§ **Required task 1**: According to the summary of the ninth series of The Bill, how many episodes did that series contain?
§ **Required task 2**: Please resume the summary of The Bill's ninth series after its final sentence and carry it forward.

§ **Page text**:
┄┄┄┄┄┄┄┄┄┄┄┄┄┄┄┄┄┄┄┄

The ninth series of The Bill, a British television drama, consisted of 155 episodes, broadcast between 5 January – 31 December 1993. The series was released on DVD for the first time on 3 October 2012, in Australia. As of the year's first episode, the series increased its weekly output to three 30-minute episodes, having been twice-weekly half-hour episodes since 1988. The series saw a number of high-profile exits, including a shooting murder for WDC Viv Martella, the dismissal of DS Ted Roach for assaulting Inspector Andrew Monroe and the mysterious at the time exit of DI Frank Burnside, whose exit reason would not be revealed until he returned in 1998. Characters from previous years joined the series including DS Danny Pearce, who appeared as a DC from another station the previous year. In addition, Chief Inspector Philip Cato and DI Harry Haines joined with new names after past guest stints; Haines, like Pearce, appeared the year before but was named DS Ken Haines, while Cato had appeared in 1990 as Inspector Twist at Barton Street, the man who ended the career of Sergeant Tom Penny. Cato was given Twist's backstory despite the name change, leading to animosity from the Sun Hill officers in several of his scenes.

┄┄┄┄┄┄┄┄┄┄┄┄┄┄┄┄┄┄┄┄

§ **Collected data**:
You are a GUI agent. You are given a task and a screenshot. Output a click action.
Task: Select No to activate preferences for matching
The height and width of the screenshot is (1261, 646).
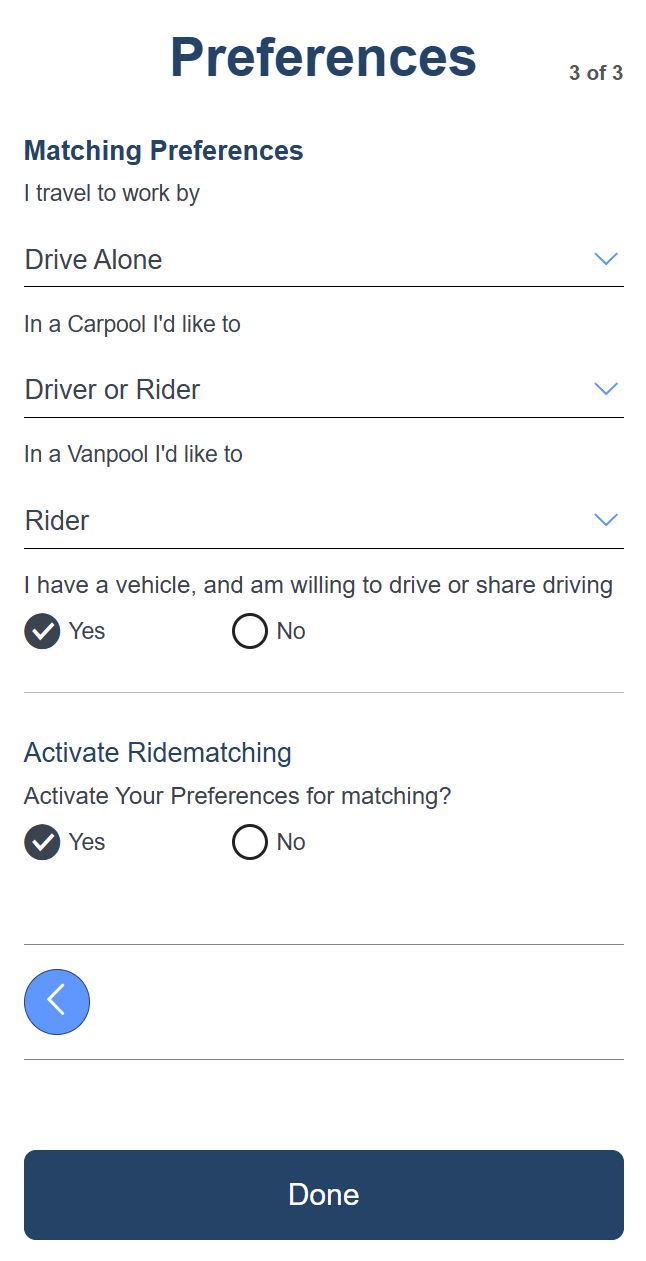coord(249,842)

┄┄┄┄┄┄┄┄┄┄┄┄┄┄┄┄┄┄┄┄

§ **Result 1**: 155 episodes.

§ **Result 2**:
Audio Commentaries have been released for the episodes "No Thanks To You" (with writer Candy Denman and director Jan Sargent), "Blind Spot" (with writer Roger Davenport), "On The Loose" (with writer Candy Denman and director Laurence Moody) and "Compliments of the Service" with actor Mike Burnside (D.A.C. Trevor Hicks).

Cast changes

Arrivals
 Ch. Insp. Philip Cato (Episode 4-)
 Sgt Jane Kendall (Episode 11-Episode 112)
 PC Mike Jarvis (Episode 13-)
 WPC Suzi Croft (Episode 17-)
 WDC Jo Morgan (Episode 28-) (Promoted to WDS in Episode 78)
 DS Danny Pearce (Episode 60-)
 Sgt Ray Steele (Episode 85-)
 DI Harry Haines (Episode 108-)

Departures
 WDC Viv Martella – Shot dead on duty
 PC Ron Smollett - Unexplained
 DS Ted Roach – Resigned after assaulting Inspector Andrew Monroe
 PC Barry Stringer - Transferred after resigning as Fed Rep
 Sgt John Maitland - Transferred to Hendon
 DI Frank Burnside - Joined the National Crime Squad for undercover work (returned in 1998)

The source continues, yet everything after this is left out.